## Materials provided
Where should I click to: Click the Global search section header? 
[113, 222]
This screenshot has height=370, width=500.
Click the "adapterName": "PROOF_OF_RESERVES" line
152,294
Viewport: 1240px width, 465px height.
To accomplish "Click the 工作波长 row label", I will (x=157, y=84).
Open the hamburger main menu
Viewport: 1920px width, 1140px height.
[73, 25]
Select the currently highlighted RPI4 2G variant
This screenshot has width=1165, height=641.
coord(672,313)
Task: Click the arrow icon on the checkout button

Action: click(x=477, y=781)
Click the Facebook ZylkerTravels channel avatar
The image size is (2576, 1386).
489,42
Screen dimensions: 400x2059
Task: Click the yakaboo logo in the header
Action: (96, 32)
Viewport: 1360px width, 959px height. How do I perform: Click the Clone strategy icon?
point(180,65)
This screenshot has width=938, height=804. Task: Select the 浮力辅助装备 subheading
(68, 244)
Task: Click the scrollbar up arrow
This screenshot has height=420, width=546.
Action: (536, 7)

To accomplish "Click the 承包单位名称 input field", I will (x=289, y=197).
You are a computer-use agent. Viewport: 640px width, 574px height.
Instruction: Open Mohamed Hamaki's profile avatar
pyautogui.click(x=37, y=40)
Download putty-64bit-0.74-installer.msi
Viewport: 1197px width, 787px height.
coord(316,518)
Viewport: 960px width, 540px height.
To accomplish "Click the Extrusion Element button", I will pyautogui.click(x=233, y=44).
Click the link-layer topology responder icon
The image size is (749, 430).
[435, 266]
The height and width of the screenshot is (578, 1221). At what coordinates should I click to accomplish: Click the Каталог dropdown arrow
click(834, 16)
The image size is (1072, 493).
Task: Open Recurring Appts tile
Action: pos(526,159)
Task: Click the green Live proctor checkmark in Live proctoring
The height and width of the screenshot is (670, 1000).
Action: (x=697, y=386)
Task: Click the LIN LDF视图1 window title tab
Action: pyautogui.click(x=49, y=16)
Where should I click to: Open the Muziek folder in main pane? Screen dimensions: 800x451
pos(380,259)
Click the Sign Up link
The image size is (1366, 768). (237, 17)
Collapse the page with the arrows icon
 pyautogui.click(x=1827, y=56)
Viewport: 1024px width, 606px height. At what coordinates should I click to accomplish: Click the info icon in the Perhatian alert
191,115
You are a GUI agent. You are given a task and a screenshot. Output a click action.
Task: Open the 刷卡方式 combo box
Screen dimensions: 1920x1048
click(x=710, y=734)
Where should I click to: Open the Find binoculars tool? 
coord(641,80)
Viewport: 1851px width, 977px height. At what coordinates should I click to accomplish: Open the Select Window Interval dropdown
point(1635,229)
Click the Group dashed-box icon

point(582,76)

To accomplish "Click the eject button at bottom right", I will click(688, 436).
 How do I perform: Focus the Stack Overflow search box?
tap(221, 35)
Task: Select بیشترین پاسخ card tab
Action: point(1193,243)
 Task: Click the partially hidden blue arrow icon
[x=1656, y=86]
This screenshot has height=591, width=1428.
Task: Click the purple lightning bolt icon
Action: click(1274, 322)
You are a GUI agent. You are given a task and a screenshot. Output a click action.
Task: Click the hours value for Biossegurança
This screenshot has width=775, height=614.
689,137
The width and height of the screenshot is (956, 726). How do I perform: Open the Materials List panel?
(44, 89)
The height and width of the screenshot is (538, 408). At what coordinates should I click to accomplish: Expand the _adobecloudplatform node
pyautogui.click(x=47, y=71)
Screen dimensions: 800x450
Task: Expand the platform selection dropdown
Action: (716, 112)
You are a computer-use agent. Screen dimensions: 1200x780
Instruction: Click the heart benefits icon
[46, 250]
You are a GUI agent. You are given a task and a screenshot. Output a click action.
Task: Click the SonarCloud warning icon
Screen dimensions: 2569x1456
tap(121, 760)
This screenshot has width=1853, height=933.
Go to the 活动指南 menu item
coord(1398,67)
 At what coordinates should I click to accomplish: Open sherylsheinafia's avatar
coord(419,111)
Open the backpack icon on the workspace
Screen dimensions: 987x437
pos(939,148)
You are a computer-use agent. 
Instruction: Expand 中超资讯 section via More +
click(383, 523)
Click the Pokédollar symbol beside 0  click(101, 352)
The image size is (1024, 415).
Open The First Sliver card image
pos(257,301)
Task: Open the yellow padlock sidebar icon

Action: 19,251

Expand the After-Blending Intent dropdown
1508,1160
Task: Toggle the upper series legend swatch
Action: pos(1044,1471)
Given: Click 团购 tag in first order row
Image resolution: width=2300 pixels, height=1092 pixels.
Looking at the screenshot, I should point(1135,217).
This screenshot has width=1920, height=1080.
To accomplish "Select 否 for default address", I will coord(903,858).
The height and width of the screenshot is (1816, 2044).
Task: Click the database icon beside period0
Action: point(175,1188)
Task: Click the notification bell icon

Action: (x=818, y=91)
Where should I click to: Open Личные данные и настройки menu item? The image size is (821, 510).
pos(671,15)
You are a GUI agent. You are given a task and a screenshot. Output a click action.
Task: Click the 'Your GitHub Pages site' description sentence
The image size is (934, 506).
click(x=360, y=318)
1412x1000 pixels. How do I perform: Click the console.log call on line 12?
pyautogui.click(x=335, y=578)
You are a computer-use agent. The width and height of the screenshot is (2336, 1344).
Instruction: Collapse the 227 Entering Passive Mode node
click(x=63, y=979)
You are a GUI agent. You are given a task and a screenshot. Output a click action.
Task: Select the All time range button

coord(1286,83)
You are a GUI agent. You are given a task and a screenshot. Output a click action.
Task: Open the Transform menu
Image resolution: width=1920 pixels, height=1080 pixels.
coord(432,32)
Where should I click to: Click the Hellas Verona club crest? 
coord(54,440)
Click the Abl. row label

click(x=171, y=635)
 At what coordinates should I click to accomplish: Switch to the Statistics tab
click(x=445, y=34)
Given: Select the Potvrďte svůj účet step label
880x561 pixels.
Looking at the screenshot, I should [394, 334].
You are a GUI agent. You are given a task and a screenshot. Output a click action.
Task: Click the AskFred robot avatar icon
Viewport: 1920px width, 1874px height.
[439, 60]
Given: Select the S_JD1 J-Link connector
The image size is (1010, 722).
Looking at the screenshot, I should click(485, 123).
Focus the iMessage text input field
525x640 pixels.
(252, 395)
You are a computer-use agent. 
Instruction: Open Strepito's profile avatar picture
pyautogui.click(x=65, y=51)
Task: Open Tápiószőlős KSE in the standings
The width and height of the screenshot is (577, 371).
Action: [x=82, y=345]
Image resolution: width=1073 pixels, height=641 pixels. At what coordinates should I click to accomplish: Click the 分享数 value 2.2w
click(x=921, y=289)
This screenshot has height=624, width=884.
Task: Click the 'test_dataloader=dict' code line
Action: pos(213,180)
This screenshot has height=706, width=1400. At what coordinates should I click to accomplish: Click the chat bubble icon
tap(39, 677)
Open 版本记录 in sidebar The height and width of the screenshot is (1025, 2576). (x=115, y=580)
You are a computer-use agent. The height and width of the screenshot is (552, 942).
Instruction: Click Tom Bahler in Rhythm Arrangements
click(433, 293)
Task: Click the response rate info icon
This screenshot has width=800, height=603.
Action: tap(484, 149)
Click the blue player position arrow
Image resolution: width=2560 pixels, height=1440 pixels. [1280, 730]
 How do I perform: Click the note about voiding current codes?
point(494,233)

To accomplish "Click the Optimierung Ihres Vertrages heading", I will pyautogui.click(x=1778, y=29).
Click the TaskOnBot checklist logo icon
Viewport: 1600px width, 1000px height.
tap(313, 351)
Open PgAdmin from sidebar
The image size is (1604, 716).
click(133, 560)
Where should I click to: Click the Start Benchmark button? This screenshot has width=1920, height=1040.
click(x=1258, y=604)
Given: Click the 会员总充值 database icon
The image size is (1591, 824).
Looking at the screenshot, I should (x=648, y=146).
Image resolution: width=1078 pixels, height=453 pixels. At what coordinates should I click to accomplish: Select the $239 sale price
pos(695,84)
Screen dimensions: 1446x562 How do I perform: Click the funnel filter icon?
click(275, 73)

## Task details
Could you set down the items above again without any change, from the line with "Viewport: 1851px width, 977px" to the line with "Action: point(1193,243)"?

## Exercise response
Viewport: 1851px width, 977px height. At what coordinates should I click to accomplish: Open the Select Window Interval dropdown
point(1635,229)
Click the Group dashed-box icon

point(582,76)

To accomplish "Click the eject button at bottom right", I will click(688, 436).
 How do I perform: Focus the Stack Overflow search box?
tap(221, 35)
Task: Select بیشترین پاسخ card tab
Action: point(1193,243)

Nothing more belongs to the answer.